Multiscale Modeling of Esophageal Adenocarcinoma

Abstract

Over the past three to four decades, esophageal adenocarcinoma (EAC) incidence has increased dramatically in the Western world due to causes that are not well understood. Current screening strategies for early detection aim to identify individuals with Barrett's esophagus (BE), an intestinal metaplasia that develops in the lower esophagus as an important first step in the progression to EAC. However, current approaches for prevention of EAC by screening and surveillance programs have achieved minimal success in reducing mortality and paradoxically yield underdiagnosis and overdiagnosis.
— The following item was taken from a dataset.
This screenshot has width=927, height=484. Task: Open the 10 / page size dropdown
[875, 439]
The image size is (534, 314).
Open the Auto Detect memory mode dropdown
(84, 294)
In order to better understand these issues, we consider the influences of critical processes at multiple spatial scales in an effort to bridge molecular, cellular and tissular knowledge to population-level data related to BE and the progression of BE to EAC. Specifically, the mathematical framework presented here cohesively models biological mechanisms that include epigenetic drift, cellular dynamics, clonal growth, crypt structured organization in BE, spatial propagation of premalignant and malignant lesions, surveillance through biopsy and imaging, and clinical interventions. With the multiscale modeling approach, we can better understand the role and impact that different levels of data have on clinical outcomes. Our modeling aim is to ultimately improve the efficacy of screening and surveillance to reduce EAC mortality.